Prof Ernest Aryeetey has said he foresaw the raging controversy over the University of Ghana Medical Centre, thus, his decision to step down from the board way back early last year.
The $217million health post has been a white elephant for over a year although the first phase of construction has been completed and ready for use.
The Ministry of Health and the University are fighting over its management.
The health post was registered in the name of Prof Aryeetey and Project Manager Prof Aaron Nii Lante Lawson at the Registrar General’s Department. It has former Deputy Minister Rojo Mettle Nunoo as a member of the Board of Directors.

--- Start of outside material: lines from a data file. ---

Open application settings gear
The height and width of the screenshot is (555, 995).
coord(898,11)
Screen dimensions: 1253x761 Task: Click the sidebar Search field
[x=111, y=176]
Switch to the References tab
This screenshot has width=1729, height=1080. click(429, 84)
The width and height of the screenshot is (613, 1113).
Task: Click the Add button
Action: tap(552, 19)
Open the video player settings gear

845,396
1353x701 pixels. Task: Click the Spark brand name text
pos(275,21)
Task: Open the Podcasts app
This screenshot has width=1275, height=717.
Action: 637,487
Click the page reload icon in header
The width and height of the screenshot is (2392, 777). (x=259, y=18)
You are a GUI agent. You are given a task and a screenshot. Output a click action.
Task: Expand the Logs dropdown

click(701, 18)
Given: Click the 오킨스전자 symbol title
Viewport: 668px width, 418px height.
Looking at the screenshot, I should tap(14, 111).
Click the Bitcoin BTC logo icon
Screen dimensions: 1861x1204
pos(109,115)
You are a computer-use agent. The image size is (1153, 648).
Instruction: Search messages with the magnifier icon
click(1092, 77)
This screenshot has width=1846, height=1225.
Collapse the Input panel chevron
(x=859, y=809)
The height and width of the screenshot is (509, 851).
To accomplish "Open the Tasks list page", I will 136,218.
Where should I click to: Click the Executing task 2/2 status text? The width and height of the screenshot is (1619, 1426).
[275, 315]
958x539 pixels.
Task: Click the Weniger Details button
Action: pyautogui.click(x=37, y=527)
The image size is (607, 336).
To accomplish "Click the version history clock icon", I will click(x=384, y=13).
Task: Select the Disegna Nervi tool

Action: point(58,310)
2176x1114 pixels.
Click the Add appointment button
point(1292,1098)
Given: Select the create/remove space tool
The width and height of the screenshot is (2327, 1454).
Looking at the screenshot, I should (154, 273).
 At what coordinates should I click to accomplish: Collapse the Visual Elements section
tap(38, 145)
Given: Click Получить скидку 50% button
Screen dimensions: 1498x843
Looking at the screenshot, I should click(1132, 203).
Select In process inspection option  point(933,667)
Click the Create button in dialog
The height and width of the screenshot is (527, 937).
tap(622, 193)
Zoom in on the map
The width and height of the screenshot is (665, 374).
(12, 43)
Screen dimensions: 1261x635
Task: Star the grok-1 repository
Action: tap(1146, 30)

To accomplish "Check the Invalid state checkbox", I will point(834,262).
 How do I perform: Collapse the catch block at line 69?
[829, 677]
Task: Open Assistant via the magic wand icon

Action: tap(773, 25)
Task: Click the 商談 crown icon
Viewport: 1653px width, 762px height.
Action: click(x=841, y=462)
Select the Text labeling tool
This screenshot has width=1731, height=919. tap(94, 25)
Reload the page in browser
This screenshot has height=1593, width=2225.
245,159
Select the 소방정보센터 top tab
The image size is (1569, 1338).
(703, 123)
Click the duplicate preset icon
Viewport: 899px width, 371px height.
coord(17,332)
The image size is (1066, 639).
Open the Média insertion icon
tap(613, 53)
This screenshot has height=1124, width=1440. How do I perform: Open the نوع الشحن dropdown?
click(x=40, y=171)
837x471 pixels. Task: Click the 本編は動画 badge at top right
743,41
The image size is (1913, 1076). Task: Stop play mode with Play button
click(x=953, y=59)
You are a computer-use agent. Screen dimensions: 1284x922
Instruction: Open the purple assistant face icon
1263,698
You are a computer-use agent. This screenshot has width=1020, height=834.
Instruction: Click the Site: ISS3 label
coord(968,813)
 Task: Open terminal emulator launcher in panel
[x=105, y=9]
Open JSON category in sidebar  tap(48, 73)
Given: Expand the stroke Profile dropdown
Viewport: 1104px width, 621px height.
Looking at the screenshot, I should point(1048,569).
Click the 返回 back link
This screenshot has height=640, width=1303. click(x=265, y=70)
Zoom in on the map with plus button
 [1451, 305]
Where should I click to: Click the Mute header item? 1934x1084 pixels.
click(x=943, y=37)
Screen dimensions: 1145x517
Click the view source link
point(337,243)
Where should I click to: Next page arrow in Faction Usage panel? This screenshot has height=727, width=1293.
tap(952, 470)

Prof Aryeetey explained to the media that the University Council authorised him and Prof Lawson to front for the registration of the hospital since when registering companies, there is the need to provide the names of the directors.
Prof Aryeetey’s explanation follows comments by Deputy Minister of Health, Kingsley Aboagye Gyedu, that: “It will shock Ghanaians to hear that a limited liability company such as the facility has been registered in the names of Rojo Mettle Nunoo, Prof. Ernest Aryeetey and one Prof. Aaron Nii Lante Lawson in their respective names.”
Asked on Wednesday on Accra-based Starr FM if he would relinquish his directorship if that is what it would take for the hospital to start operating, Prof Aryeetey said: “I have already stepped down, I stepped down as director a long time ago, last year; of course, I know that my position made a number of people uncomfortable and I’ve already stepped down.
“I didn’t want anybody to have an excuse that because of Ernest Aryeetey, we can’t get this hospital going; I stepped down, nobody compelled me to step down, I did it on my own,” he told Morning Starr host Francis Abban.
He continued: “In fact, as far back as early last year, I wrote to Prof Lawson to say that I was quitting the board; in fact I could see what was coming.
“Look, most of what is playing out today began months ago, and I saw it coming, I didn’t want to be part of it, you think I’m enjoying talking to you on radio about a hospital that should have been functioning? No, I’m not enjoying it.
“When I retired, I thought I was going to sit home quietly, play with my grandchildren and be thinking about what I want to write in my memoirs, I didn’t think I would be spending every day explaining to journalists, explaining to the people of Ghana that I’ve done nothing wrong,” he said.
Prof Aryeetey insists that he stands by every decision he took vis-à-vis the hospital when he was vice chancellor. “When I took decisions, they were always with the backing of the University Council.”
“What I find interesting”, Prof Aryeetey noted, “is that the issue between the Ministry of Health and the University of Ghana should not be personalised, and, yet, the minister and his deputy have sought to personalise and draw me into it, hoping to get some mileage in terms of whatever they are interested in. But I take it in good faith, I’m a Ghanaian like everybody else, what I’ve done, I’m very proud of, there’s nothing I did as a vice chancellor that I’m not proud of.
According to him, “All it will take is for the Ministry of Health to comply with the MoU, that’s all, it’s as simple as that. Comply with the MoU. The MoU provides that the government of Ghana, through regular subvention, will take care of this hospital for the first five years, after these five years, the hospital should be able to stand on its own, pay its staff, pay for consumables, pay for maintenance, pay for anything that any company should be able to do.”